======== Input data

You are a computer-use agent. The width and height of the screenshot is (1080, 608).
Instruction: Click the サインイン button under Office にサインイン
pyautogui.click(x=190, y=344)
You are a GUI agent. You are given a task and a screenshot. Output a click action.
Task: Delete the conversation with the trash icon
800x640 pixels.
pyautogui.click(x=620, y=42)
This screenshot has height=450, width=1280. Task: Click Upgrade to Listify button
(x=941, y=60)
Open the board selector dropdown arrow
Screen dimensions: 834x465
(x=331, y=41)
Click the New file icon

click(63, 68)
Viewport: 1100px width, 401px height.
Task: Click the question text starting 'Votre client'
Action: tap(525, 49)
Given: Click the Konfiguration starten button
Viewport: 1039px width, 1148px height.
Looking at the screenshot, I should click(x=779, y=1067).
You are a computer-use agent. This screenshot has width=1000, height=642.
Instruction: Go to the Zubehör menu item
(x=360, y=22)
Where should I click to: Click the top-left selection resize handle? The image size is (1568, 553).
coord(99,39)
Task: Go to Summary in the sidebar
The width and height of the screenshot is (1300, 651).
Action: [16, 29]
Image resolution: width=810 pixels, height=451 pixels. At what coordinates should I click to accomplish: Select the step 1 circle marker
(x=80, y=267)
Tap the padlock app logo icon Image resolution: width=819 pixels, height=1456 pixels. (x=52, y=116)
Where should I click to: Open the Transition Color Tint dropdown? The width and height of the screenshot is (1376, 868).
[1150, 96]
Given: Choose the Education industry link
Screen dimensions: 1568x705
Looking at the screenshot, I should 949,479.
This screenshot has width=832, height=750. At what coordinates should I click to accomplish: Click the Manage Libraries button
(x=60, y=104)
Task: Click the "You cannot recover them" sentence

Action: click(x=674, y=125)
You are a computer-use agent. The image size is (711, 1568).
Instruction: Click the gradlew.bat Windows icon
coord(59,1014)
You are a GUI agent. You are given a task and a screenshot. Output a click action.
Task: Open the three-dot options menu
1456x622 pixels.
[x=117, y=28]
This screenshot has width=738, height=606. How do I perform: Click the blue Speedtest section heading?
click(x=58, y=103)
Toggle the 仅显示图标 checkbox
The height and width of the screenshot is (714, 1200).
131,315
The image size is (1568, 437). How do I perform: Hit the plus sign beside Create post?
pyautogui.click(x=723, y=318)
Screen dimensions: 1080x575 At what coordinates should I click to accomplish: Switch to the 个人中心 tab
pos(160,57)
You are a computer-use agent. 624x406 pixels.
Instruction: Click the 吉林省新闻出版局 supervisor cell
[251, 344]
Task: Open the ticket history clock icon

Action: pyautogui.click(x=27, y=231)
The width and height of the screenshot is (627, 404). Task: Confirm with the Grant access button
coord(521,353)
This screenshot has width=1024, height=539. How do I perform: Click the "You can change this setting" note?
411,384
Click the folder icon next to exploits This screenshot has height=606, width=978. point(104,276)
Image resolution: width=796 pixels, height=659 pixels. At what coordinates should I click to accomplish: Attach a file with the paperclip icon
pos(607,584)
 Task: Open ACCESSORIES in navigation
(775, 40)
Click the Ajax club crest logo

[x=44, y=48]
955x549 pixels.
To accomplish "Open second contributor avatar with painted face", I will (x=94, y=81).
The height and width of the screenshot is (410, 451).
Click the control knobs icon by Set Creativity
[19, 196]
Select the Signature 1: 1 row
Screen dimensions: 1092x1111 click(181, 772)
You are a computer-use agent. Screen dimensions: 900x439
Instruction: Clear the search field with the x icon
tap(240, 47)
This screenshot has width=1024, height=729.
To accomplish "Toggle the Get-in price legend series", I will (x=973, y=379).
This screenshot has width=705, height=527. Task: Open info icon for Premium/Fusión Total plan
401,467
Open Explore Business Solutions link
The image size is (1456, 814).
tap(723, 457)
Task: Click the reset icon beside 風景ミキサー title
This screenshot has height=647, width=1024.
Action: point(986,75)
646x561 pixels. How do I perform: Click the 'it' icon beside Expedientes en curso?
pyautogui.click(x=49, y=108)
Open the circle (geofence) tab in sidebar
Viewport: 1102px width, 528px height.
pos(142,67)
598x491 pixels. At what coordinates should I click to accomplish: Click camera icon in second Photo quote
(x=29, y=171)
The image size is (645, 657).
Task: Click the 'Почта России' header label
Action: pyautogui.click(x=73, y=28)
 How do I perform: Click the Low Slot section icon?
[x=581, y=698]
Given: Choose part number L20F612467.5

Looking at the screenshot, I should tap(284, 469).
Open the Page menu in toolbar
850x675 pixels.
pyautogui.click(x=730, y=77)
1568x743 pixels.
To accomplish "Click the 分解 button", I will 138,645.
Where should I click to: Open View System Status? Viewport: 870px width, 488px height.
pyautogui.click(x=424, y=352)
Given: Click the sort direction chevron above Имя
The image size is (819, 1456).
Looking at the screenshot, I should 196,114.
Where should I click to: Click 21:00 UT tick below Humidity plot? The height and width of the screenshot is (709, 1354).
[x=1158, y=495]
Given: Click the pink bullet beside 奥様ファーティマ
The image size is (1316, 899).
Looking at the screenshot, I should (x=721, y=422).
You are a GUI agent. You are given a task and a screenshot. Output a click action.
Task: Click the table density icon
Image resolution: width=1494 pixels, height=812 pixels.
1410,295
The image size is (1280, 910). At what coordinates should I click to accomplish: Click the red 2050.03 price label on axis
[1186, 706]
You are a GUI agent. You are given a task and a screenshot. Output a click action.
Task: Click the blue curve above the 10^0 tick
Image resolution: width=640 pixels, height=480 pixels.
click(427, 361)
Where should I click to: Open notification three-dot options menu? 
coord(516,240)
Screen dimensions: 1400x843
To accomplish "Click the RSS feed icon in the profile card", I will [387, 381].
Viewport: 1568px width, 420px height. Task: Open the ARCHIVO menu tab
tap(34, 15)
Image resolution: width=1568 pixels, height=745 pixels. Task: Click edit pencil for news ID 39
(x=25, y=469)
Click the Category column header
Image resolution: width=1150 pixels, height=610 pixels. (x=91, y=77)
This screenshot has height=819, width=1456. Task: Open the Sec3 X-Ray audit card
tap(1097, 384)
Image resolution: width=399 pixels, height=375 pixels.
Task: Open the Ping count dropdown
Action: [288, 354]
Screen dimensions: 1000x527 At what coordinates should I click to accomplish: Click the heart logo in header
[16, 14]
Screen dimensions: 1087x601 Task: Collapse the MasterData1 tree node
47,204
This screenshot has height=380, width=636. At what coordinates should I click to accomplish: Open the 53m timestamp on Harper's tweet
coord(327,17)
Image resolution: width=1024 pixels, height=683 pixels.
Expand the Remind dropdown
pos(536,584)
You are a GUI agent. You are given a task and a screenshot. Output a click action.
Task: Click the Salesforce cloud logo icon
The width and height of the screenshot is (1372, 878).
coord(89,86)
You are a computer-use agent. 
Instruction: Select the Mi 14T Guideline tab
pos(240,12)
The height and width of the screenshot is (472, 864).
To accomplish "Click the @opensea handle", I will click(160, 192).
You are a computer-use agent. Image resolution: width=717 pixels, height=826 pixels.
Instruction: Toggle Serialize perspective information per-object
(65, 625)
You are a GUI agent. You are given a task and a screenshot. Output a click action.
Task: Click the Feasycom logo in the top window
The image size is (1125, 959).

================

How to complete this task
Return only and exactly the lines from the one that contains "Task: Click the Feasycom" through the final line of the material above.

Response to the exercise
Task: Click the Feasycom logo in the top window
The image size is (1125, 959).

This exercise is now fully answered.